J’aurais sûrement dû commencer par le début (#FuckLogic) en vous disant que le jeu dont il est question aujourd’hui est un remake. Pour le 20e anniversaire de la version originale, Jane Jensen, décide de lancer une campagne de financement participatif qu’elle termine largement. Le studio Sierra ayant fermé en 2004, après 25 ans d’existence et trois jeux estampillés Gabriel Knight entre autres, c’est en jouant sur la corde de la nostalgie des vieux joueurs que ce projet abouti. Le résultat est tout à fait plaisant et je peux sans problème reprendre les arguments évoqués dans Joystick à 20 ans d’écart. Les doublages collent bien au caractère du jeu, même s’il semble que nous ayons perdu Mark Hamill en cours de route pour l’inspecteur. Le ton (volontairement?) apathique de Gabriel lui donne un air (faussement) ténébreux (#swag) et contribue à un certain manque de rythme dont souffre parfois le tout. En revanche, l’ambiance reste très bonne. Un vrai travail de fond a été fait sur la culture vaudou et sur l’histoire de la Nouvelle-Orléans. Les animations des personnages vont de « rien à redire » à de rares « on a oublié de me doter d’un cou » et les décors, joliment travaillés, regorgent souvent de détails à analyser, parfois trop même. J’ajoute également que les derniers chapitres ont soufferts de fréquents plantages et que les phases de dialogues sont, à ce moment là de l’histoire, trop chargées. Vous pouvez encore questionner quelqu’un sur quelque chose qui s’est produit au début de l’aventure, sans lien aucun. Mais bon, #OSEF, le jeu est globalement très bon. N’y ayant pas joué dans les années 90, ce fût une bonne surprise.
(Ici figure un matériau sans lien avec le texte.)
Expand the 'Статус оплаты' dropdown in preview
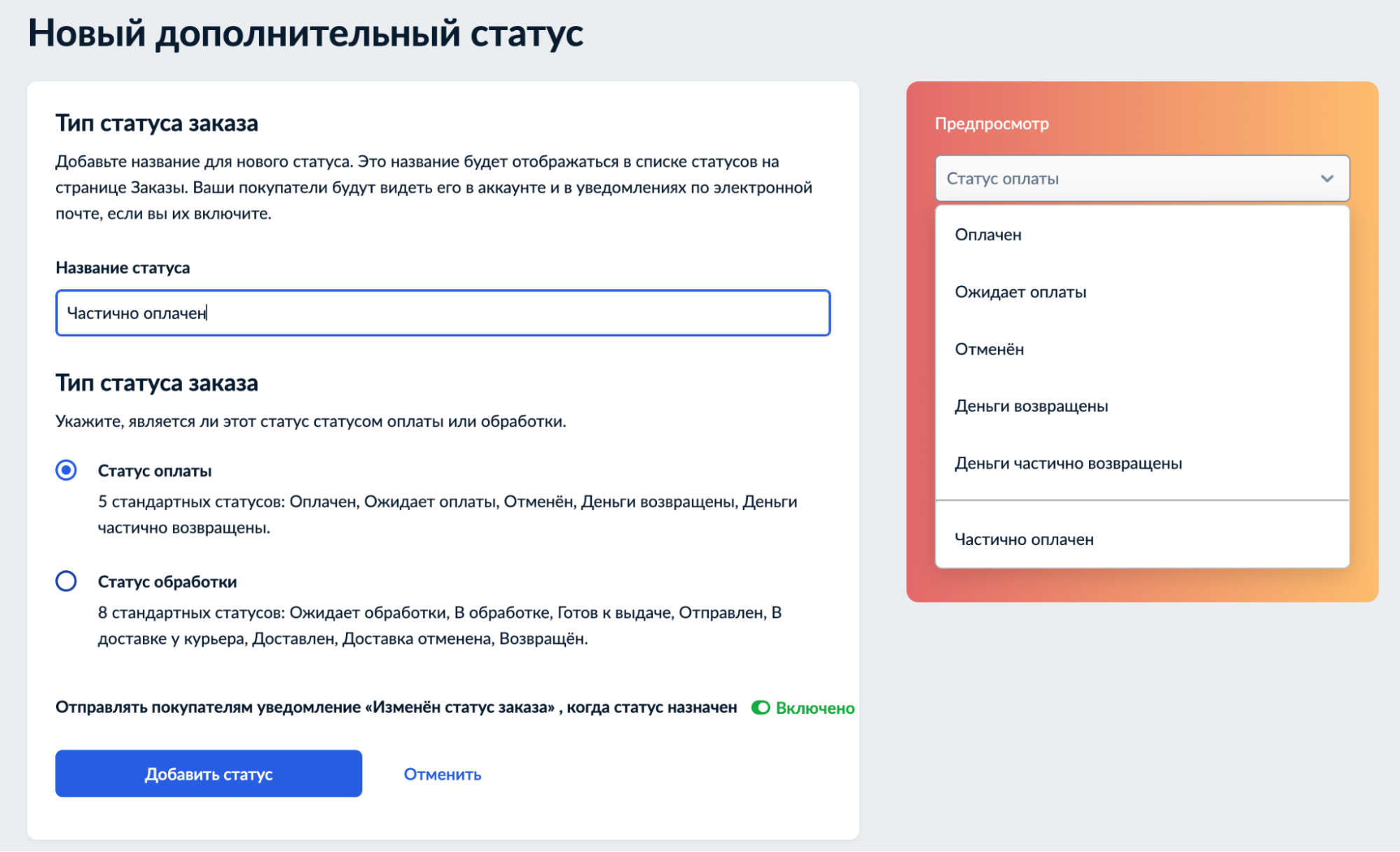 click(1140, 178)
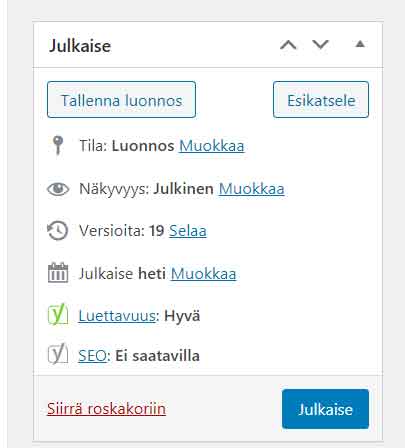405x448 pixels.
Task: Save draft with Tallenna luonnos button
Action: (x=121, y=100)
Pourtant je reste chiffonné par le concept de remake. Oui, c’est une jolie refonte graphique (#OOTD), des comparaisons entre les deux versions sont accessibles à tous moments, d’intéressants ajouts « spéciale anniversaire » ont été fait en notes de productions, on y apprend d’ailleurs que quelques énigmes ont été modifiées car Jane Jensen voulait que « les anciens joueurs fassent de nouvelles découvertes« , mais est-ce que ça vaut vraiment la peine si on y a déjà joué? J’ai beaucoup de mal avec ces tendances très « GeorgeLucasienne » à retoucher une œuvre pour qu’elle puisse aussi plaire à la tendance du moment. Si le principe est archi-essoré au cinéma actuellement (Ghostbusters et Indiana Jones étant parmi les prochains à passer à la moulinette. J’ai mal, tellement mal), le jeu vidéo en emprunte une fois de plus les mêmes travers. En 2014, certains tweets de lycéens français, déconcertés par Victor Hugo lors de l’épreuve du bac, avaient défrayés la chronique avec l’interrogation suivante: La jeunesse serait-elle incapable de comprendre qu’un poème a été écrit de cette manière il y a de nombreuses années? Pourquoi en serait-il autrement pour le jeu vidéo? Demande t’on à repeindre la Joconde parce que son sourire n’est pas compréhensible par le public actuel? Comment Citizen Kane pourrait-il rester le « meilleur film de tous les temps », si on ne le montre pas parce qu’il est en noir et blanc? On ne ré-écrit pas Corneille (Pierre, pas le chanteur) parce que « va je ne te hais point » ça veut trop rien dire là! Si le jeu vidéo doit acquérir ses lettres de noblesses autrement que par une vague hype du moment (#hipster), je pense qu’il est de notre responsabilité d’amener les jeunes générations à découvrir d’anciens titres, de leur expliquer ce qui a changé entre temps et ainsi de leur permettre de comprendre ce qu’un contexte a comme effet sur un objet culturel. Considérer que ces jeunes ne sont pas capables de s’adapter à d’anciens mécanismes de jeu, c’est aussi les condamner à des jeux de plus en plus dirigistes (#VieuxCon).
Note: 7 vévés sur 10
N.B.: Les # sont purement là pour contrebalancer les coups de vieux que cette écriture m’a infligée.